Claude Miller, 1942 - 2012

Miller won the Jury Prize at Cannes for _Class Trp_ (1998) and the FIPRESCI Prize in Berlin for _Of Woman and Magic_ (2000).
David Hudson
The DailyClaude Miller

"French film director, producer and screenwriter Claude Miller, whose works include The Best Way to Walk [Le meilleur facon de marcher, 1976] and Class Trip [La classe de neige, 1998], has died aged 70," reports the AFP. "'A sad day, Claude Miller is dead,' tweeted the Cannes Film Festival, at which Miller was awarded the special jury prize in 1998 for Class Trip. Among other renowed works by the filmmaker are La Petite Voleuse (The Little Thief [1988]) which starred Charlotte Gainsbourg; Garde a Vue (Custody) in 1981; and Mortelle Randonnee (Mortal Circuit) in 1983."

Just a couple of weeks ago, Jonathan Rosenbaum posted his 1994 review of The Accompanist (1992): "Miller started out promisingly as an assistant to some key French filmmakers during the 60s, including Robert Bresson (Au hasard Balthazar), Jacques Demy (Les demoiselles de Rochefort), and Jean-Luc Godard (Weekend). He then served as production manager or production supervisor on Godard's Two or Three Things I Know About Her and La chinoise and no less than seven François Truffaut features, from Stolen Kisses to The Story of Adele H. But Miller's own early features reflect neither Truffaut's style nor his vision, only his sort of material: Le meilleur facon de marcher (The Best Way to Walk, 1975) is a story about little boys at summer camp and Dites-lui que je l'aime (This Sweet Sickness, 1977) is an adaptation of an American-style thriller.

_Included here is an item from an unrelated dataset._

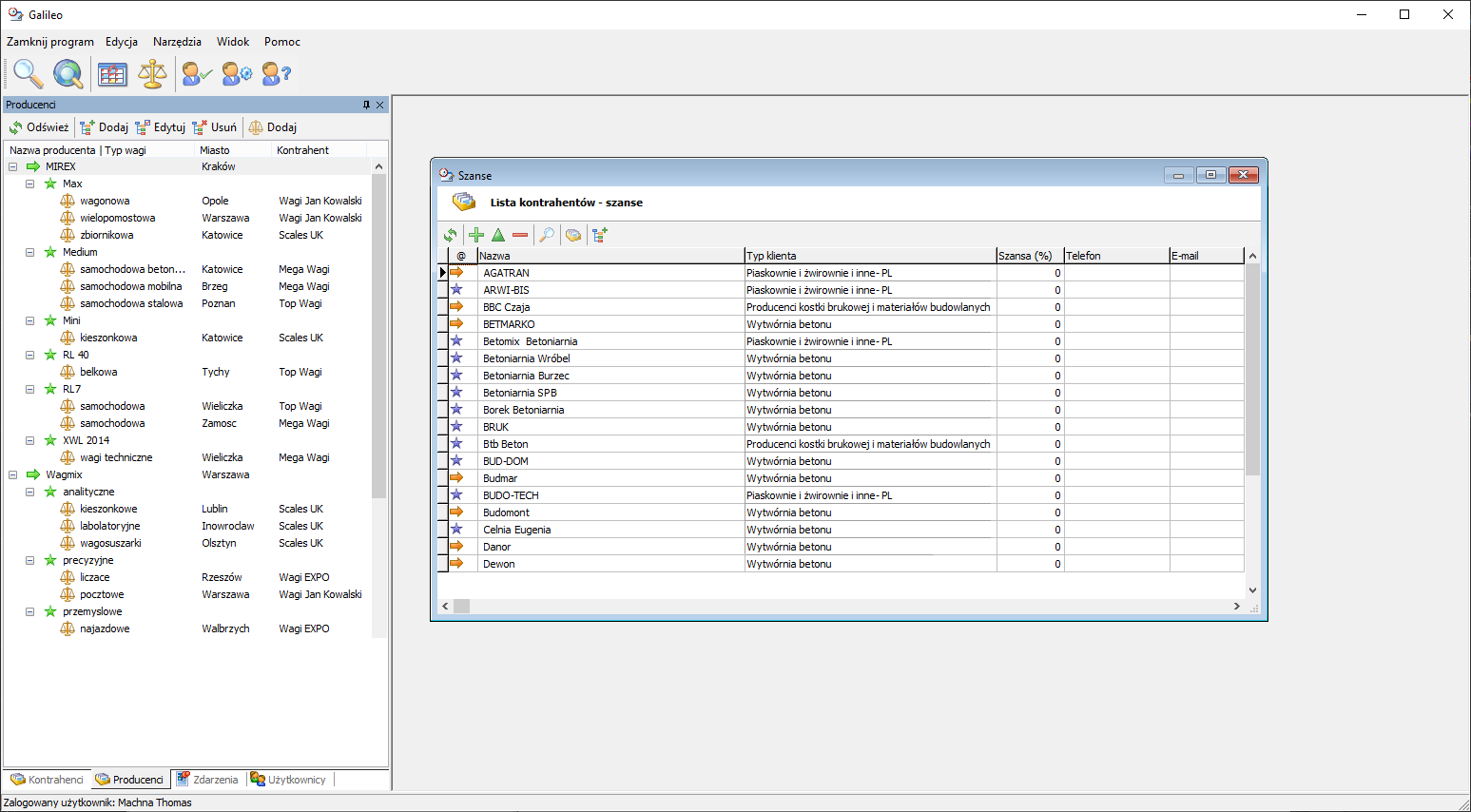Collapse the Wagmix tree node
Viewport: 1471px width, 812px height.
[x=13, y=474]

Moreover, what seemed personal and peculiar to Miller in these two films — characters with a troubled relationship to masculinity expressed through violence — is completely absent from Miller's most recent features, The Little Thief and The Accompanist."

The Guardian's Andrew Pulver notes that Miller followed up his success with Class Trip by adapting Ruth Rendell's novel Tree of Hands as Alias Betty "to some acclaim (Peter Bradshaw wrote that Miller 'endowed it with the fascination of an exotic, spiky, poisonous flower'), and subsequently made the second world war-set Un Secret, for which Miller could draw on his own family history in the story of a Jewish couple surviving in occupied Paris. Miller's final completed film was Voyez Comme Ils Dansent, and when he died he was working on an adaptation of François Mauriac's classic novel Thérèse Desqueyroux with Audrey Tautou attached to star."

Update: "Certainly, Miller shared Truffaut's desire to touch a large audience without sacrificing his soul, as well as a humanist attitude and a refusal to moralize, though Miller had a rather darker view of humanity," writes Ronald Bergan for the Guardian. "If comparisons need be made to another director, then Claude Chabrol might serve as well. Like Chabrol, Miller's oeuvre is dominated by psychological thrillers... But it would be unfair to judge him only in the light of others, for his films can be appreciated on their own terms, thematically and stylistically. The typical Miller film has a central figure under a lot of pressure, either self-imposed or coming from others. His is a cruel universe, created with great sensitivity and handled with astonishing ease, fluidity and economy."